La raccolta di trentanove storie di Roberto Casati e Achille Varzi, Semplicità insormontabili, è un brillantissimo esercizio di questo genere di scrittura filosofica. A vantaggio del lettore non filosofo, qui le storie sono "solo" storie, nel senso che le loro implicazioni filosofiche sono ben evidenziate, ma senza infliggere a chi legge la discussione dettagliata di tutto ciò che potrebbe derivarne. Ecco alcuni esempi. La Terra ha un solo satellite naturale? Falso, c'è una società che mette in orbita satelliti della Terra, ma "naturali", perché si tratta di comunissime pietre, prelevate nel letto di un fiume: in quale misura questi satelliti artificiali sarebbero (o non sarebbero) naturali? Il sonnifero Zombie ha la pregevole proprietà di eliminare la coscienza, lasciando intatte tutte le altre facoltà: chi ne fa uso dunque può dormire tranquillamente, pur continuando a vivere come se fosse sveglio e ad avere interazioni normali con gli altri (presto si scopre che una grande quantità di gente ne fa uso). Nella clinica Zoom vengono applicate le seguenti tariffe per trapianti di cervello: il donatore paga un milione, mentre chi riceve il nuovo cervello, al tempo stesso riceve anche un milione. Perché mai? Ovvio: perché il ricevente non riceve un bel nulla, è il donatore che in realtà riceve un corpo nuovo. Ci sono poi blocchi di granito che includono infinite riproduzioni del David di Michelangelo, enunciati che parlano diffusamente di se stessi, o dichiarano il proprio non essere se stessi, e domande infantili e abissalmente difficili (perché gli specchi riflettono destra/sinistra e non sopra/sotto?) che trovano ragionevoli e strampalate risposte.
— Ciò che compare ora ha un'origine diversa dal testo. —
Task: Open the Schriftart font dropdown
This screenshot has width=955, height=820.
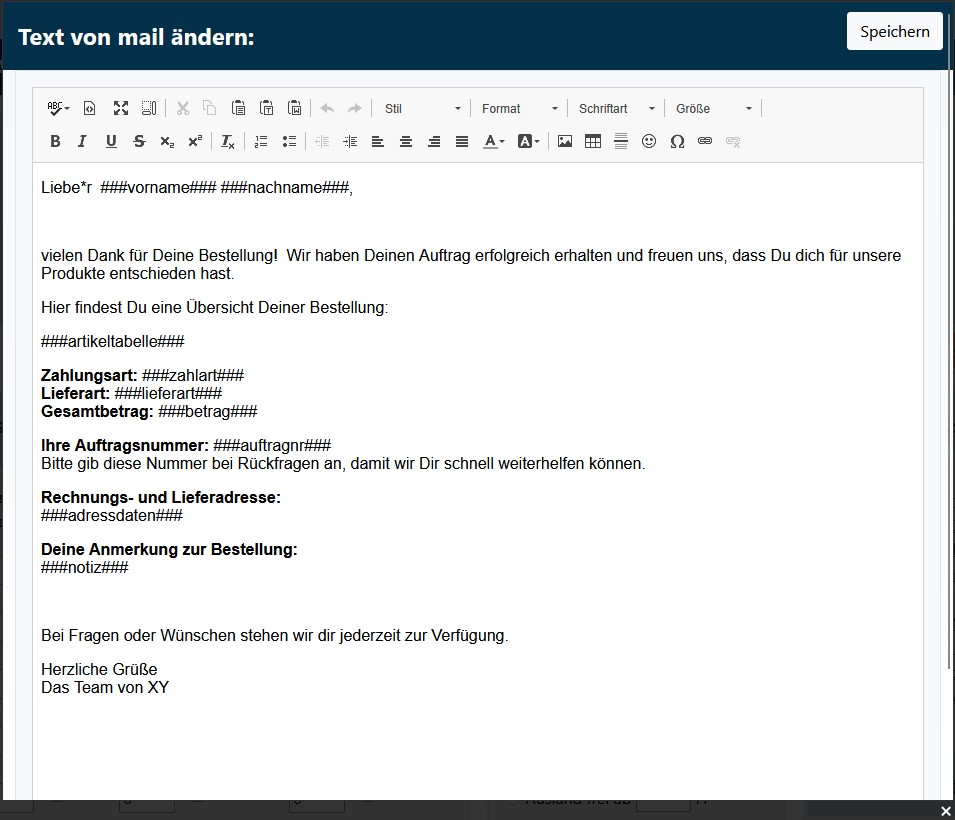Action: click(x=616, y=108)
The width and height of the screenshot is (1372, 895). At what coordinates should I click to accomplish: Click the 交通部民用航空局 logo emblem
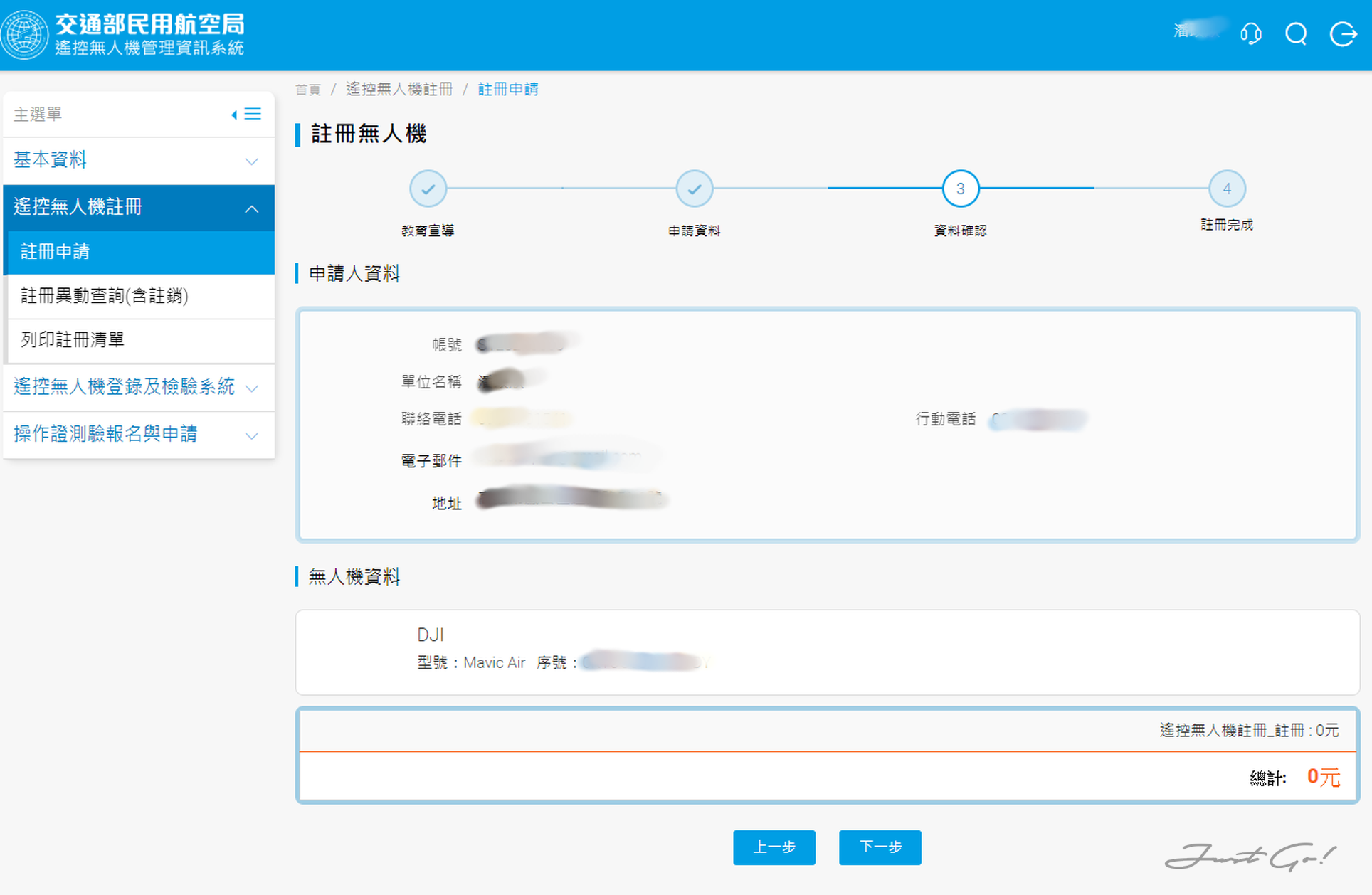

Molte delle storie (o dialoghi, o scambi epistolari) sono già state pubblicate da Varzi sulla "Stampa", e dunque si è già avuto modo di apprezzarne il particolare e sottile umorismo: una straordinaria disinvoltura ed eleganza nel pensiero, che riesce a non evitare mai il divertimento, anche di fronte ai grandi interrogativi (ma quanto grandi? Ovvio: 22,04 cm). Qui i trentanove pezzi sono legati da brevi commenti, che dovrebbero spiegare ciò di cui si tratta (un po' al modo dei sommari in certi romanzi del Settecento inglese), e scandire tematicamente diverse sezioni (sugli enigmi della causa, del tempo, dell'identità personale, della responsabilità, ecc.). Attraversano poi tutto il libro certi personaggi-chiave: gli sventati entusiasti, i furbissimi, i furbi-stupidi, gli indignati, i perplessi. C'è infine il Ficcanaso, dotto e un po' saccente, interprete intempestivo del senso comune, a volte altruisticamente impegnato a far sì che gli sciocchi non perdano troppo tempo e troppi soldi, altre volte incline a distruggere i giochi altrui, mescolando le carte, insinuando dubbi.
I perplessi, nel libro, sono i veri depositari della ragione: la loro incertezza dà origine a ciò che gli autori chiamano, usando curiosamente un'espressione quasi-hegeliana, una "tensione concettuale". Ed è di qui, da questa tensione, ci viene detto, che "nasce la filosofia".